READING TEXT start

I am evaluating the pdf control for redacting purposes. When I extractText from page, i see all the text values I need to redact. When I then use FindText to create a boundry area for redaction, it only finds the items if they are separated by 10-15 pixels in height. It finds every other and redacts great. When I try multiple passes, it still will not find them. Any suggestions? Could it be the font size the document uses? Fonts are CourierStd (Type 1), ArialMT (truetype), Microsoft Sans Serif (truetype).
Maybe font size 6 or 7.
PdfLoadedDocument loadedDocument = new PdfLoadedDocument("../../Input/test.pdf");
PdfFont font = new PdfTrueTypeFont(new Font("CourierStd", 6));
foreach (PdfLoadedPage page in loadedDocument.Pages)
{
//find all text that needs to be redacted
var acctNr6 = Regex.Matches(extractedText, @"4865(\d{12})", RegexOptions.IgnorePatternWhitespace);
var fText = acctNr6.Cast<Match>().Where(x => x.Value != "0000000000000000").Select(match => match.Value).Distinct().ToList();
//find actual location of extractedText need redact
List<MatchedItem> oRetDat = new List<MatchedItem>();
var res = loadedDocument.FindText(pageRes.Value.ToList(), pageRes.Key, out oRetDat);
foreach (MatchedItem oRect in oRetDat)
{
RectangleF redactionBound = new RectangleF(oRect.Bounds.X, oRect.Bounds.Y,
(oRect.Bounds.Width), (oRect.Bounds.Height-2));
page.Graphics.DrawRectangle(PdfBrushes.White, redactionBound);
page.Graphics.DrawString(oRect.Text.Replace('-',' ').Substring(oRect.Text.Length - 4, 4), font, PdfBrushes.Black, redactionBound.X, redactionBound.Y);
}
loadedDocument.Save("RedactedPDF.pdf");
loadedDocument.Close(true);
Process.Start("RedactedPDF.pdf");
}

READING TEXT end
RECORD SET start

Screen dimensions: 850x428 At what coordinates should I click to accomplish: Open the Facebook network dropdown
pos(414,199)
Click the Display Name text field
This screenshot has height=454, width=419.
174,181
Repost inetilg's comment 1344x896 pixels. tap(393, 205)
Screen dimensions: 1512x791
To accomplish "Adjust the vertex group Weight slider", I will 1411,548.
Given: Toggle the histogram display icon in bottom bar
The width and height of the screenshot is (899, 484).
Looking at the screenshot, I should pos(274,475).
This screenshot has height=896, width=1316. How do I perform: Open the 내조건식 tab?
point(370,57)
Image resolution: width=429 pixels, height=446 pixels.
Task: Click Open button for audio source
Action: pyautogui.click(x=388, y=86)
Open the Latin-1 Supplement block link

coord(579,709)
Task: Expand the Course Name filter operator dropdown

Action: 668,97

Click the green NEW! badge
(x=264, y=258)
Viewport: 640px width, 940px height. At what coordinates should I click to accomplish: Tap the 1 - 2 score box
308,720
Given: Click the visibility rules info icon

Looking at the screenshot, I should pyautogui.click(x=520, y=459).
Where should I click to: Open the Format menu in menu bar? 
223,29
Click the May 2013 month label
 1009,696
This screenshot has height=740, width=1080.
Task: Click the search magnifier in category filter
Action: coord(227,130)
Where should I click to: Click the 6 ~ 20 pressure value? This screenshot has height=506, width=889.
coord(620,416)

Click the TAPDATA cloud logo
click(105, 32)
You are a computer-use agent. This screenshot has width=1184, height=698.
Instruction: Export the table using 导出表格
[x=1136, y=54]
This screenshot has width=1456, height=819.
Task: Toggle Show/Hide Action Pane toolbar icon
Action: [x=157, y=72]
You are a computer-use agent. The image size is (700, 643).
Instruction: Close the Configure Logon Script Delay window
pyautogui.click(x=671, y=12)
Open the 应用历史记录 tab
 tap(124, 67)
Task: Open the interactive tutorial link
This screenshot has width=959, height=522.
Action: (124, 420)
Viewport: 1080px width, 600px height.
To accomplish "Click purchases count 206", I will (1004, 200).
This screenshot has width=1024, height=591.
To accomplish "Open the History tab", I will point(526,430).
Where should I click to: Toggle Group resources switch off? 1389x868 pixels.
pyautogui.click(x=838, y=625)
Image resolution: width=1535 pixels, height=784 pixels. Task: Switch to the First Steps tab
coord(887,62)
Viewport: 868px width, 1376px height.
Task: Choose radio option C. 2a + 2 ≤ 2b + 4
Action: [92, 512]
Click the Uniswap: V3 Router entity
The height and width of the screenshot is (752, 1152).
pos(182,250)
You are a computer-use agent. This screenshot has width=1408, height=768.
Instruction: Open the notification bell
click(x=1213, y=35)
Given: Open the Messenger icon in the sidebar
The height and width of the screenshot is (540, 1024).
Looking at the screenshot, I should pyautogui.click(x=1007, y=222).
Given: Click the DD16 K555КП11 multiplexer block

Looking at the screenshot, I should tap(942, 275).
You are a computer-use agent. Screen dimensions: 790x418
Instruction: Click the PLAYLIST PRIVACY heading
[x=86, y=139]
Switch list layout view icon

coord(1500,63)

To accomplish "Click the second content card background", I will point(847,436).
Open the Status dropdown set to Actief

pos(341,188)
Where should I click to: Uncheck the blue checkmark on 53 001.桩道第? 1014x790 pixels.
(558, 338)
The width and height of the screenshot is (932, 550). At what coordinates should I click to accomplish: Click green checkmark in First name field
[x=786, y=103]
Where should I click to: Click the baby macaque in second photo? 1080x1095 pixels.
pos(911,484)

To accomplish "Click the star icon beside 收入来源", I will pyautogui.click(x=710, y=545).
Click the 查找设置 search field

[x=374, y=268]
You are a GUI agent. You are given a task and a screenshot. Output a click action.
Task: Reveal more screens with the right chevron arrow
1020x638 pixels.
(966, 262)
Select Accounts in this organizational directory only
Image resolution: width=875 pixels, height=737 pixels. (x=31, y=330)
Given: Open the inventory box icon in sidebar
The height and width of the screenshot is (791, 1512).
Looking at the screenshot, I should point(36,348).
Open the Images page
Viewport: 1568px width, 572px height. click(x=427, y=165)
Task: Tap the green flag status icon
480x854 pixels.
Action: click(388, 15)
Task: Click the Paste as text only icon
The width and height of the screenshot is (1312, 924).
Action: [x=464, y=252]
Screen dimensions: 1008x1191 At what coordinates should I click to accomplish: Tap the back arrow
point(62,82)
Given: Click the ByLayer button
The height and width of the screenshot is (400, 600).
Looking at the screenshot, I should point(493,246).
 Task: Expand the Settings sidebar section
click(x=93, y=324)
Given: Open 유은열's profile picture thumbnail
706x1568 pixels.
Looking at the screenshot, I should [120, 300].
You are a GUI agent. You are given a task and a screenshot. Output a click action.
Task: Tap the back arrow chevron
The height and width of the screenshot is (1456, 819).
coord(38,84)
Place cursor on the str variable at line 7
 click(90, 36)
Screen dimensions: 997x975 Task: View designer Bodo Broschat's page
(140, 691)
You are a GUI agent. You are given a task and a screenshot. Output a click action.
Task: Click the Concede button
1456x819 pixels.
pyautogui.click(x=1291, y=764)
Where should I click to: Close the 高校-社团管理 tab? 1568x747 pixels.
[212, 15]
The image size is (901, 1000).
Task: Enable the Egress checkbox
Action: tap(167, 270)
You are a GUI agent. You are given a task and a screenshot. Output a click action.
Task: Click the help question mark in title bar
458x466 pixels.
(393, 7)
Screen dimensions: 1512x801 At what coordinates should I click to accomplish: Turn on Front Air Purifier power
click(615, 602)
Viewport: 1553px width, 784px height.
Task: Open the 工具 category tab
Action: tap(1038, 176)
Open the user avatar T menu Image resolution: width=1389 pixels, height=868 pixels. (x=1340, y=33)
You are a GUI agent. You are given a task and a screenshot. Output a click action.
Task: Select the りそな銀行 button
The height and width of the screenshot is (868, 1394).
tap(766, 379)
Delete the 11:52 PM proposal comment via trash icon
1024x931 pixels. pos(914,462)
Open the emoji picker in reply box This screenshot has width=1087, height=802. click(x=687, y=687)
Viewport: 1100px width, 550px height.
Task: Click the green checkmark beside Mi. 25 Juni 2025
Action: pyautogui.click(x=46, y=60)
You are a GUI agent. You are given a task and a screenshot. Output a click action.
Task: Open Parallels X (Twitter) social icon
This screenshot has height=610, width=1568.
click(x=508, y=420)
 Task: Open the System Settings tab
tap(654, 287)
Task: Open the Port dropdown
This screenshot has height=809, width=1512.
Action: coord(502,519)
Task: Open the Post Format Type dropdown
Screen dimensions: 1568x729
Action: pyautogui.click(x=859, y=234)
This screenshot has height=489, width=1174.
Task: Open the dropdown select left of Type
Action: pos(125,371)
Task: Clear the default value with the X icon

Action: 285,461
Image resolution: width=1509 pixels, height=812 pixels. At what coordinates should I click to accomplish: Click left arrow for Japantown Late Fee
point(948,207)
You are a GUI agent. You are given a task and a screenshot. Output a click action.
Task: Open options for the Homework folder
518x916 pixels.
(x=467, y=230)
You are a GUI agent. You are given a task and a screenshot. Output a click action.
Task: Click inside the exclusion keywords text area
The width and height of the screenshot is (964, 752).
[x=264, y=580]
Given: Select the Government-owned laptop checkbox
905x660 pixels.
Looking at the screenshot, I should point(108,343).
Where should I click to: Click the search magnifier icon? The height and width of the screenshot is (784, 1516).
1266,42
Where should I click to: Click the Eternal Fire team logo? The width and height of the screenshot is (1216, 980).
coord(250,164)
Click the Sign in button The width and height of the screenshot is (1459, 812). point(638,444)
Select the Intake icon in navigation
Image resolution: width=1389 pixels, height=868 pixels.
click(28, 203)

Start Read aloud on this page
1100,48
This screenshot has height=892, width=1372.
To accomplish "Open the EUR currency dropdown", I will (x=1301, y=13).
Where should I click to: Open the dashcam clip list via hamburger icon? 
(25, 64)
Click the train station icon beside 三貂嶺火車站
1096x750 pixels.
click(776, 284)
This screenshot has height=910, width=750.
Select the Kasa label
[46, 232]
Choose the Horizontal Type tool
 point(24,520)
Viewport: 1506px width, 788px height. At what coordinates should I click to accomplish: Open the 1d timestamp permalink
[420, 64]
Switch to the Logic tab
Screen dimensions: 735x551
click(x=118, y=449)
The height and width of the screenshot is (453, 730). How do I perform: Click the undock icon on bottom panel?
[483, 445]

RECORD SET end

• [PROBLEM TO SOLVE]: Which fonts does the document use, according to the post on PDF redaction?

• [OUTPUT OF THE EXERCISE]: CourierStd (Type 1), ArialMT (TrueType), and Microsoft Sans Serif (TrueType).